Dynamic: license-file

# 🌾 Precision Agriculture Analysis Toolkit

A comprehensive Python toolkit for precision agriculture analysis using satellite imagery and remote sensing data. This project provides both **analysis libraries** and **educational notebooks** to help farmers, researchers, and agronomists make data-driven decisions.

## 🎯 Project Vision

This toolkit aims to provide accessible, open-source tools for:
- 📊 **Agricultural Monitoring**: Track crop health, growth stages, and field conditions
- 🛰️ **Remote Sensing Analysis**: Process and analyze satellite imagery at scale
- 💧 **Resource Management**: Optimize irrigation, fertilization, and other inputs
- 📈 **Yield Prediction**: Forecast crop yields using multi-temporal analysis
- 🌍 **Environmental Impact**: Monitor soil health, carbon sequestration, and sustainability metrics

## 🚀 Current Capabilities

### Agricultural Index Analysis (Available Now)
Compute multiple agricultural indices from free satellite data (Sentinel-2, Landsat) to monitor crops, soil, and water resources.

**🌱 Vegetation Indices:**
- **NDVI** - Normalized Difference Vegetation Index (general vegetation health)
- **EVI** - Enhanced Vegetation Index (dense vegetation, atmospheric correction)
- **SAVI** - Soil Adjusted Vegetation Index (sparse vegetation, early season)
- **NDRE** - Normalized Difference Red Edge (chlorophyll, nitrogen status) *Sentinel-2 only*
- **GNDVI** - Green NDVI (photosynthetic activity, nitrogen)

**🏜️ Soil Indices:**
- **BSI** - Bare Soil Index (soil exposure, texture patterns)
- **SI** - Soil Index/Brightness Index (soil brightness, texture classification)

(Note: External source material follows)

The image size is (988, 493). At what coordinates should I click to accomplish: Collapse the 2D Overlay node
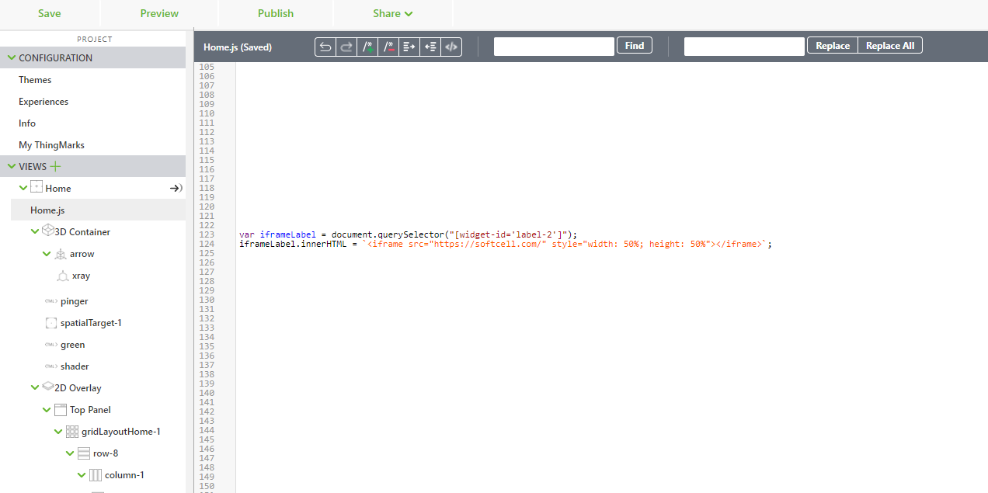coord(35,387)
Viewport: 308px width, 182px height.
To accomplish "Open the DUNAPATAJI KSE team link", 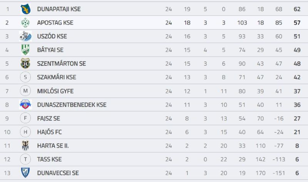I will click(x=59, y=9).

**💧 Water/Moisture Indices:**
- **NDMI** - Normalized Difference Moisture Index (vegetation water content, irrigation management)
- **NDWI** - Normalized Difference Water Index (water bodies, flood mapping)
- **MNDWI** - Modified NDWI (enhanced water detection, wetlands)

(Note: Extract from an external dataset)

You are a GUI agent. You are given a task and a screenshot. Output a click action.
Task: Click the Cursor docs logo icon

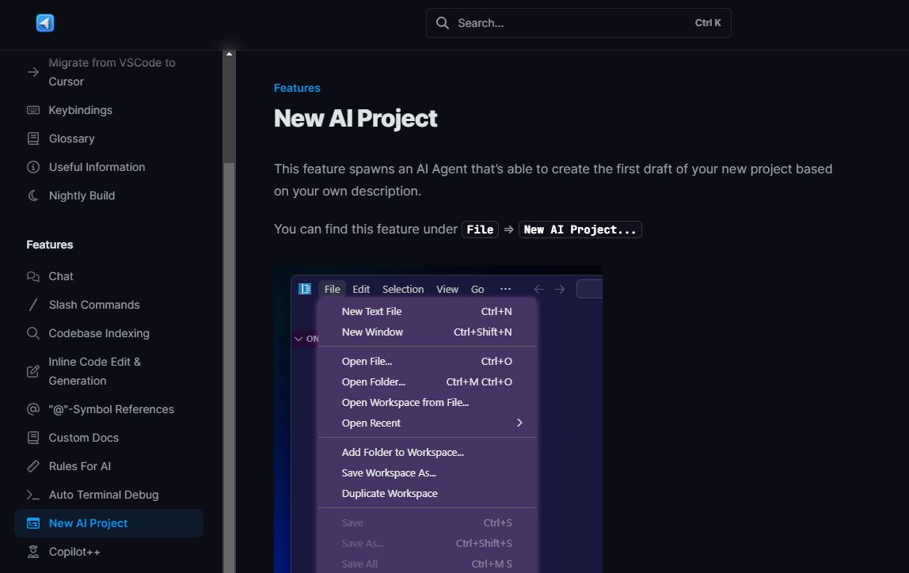tap(45, 23)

### Management Zone Analysis (Available Now)
Create precision agriculture management zones using clustering analysis on satellite indices. Inspired by research from Ali Mirzakhani Nafchi (SDSU Extension) on soil variability and zone-based management.

**Zone Analysis Features:**
- K-means clustering on multi-index data
- Automated zone statistics and characterization
- Georeferenced zone maps (GeoTIFF export)
- Management recommendations by zone
- Integration with variable rate application systems

**Key Features:**
- Automatic data retrieval via STAC APIs
- Support for multiple AOI formats (GeoJSON, bounding boxes, coordinates)
- Efficient multi-index computation (loads each band once)
- Built-in side-by-side visualizations and statistics
- Both CLI and Python library interfaces
- Interactive Jupyter tutorials for learning
- Management zone creation and export

### Crop & Weather Data (Available Now)
Integrate USDA crop history and NASA weather data to filter analyses by crop type and growing-season conditions.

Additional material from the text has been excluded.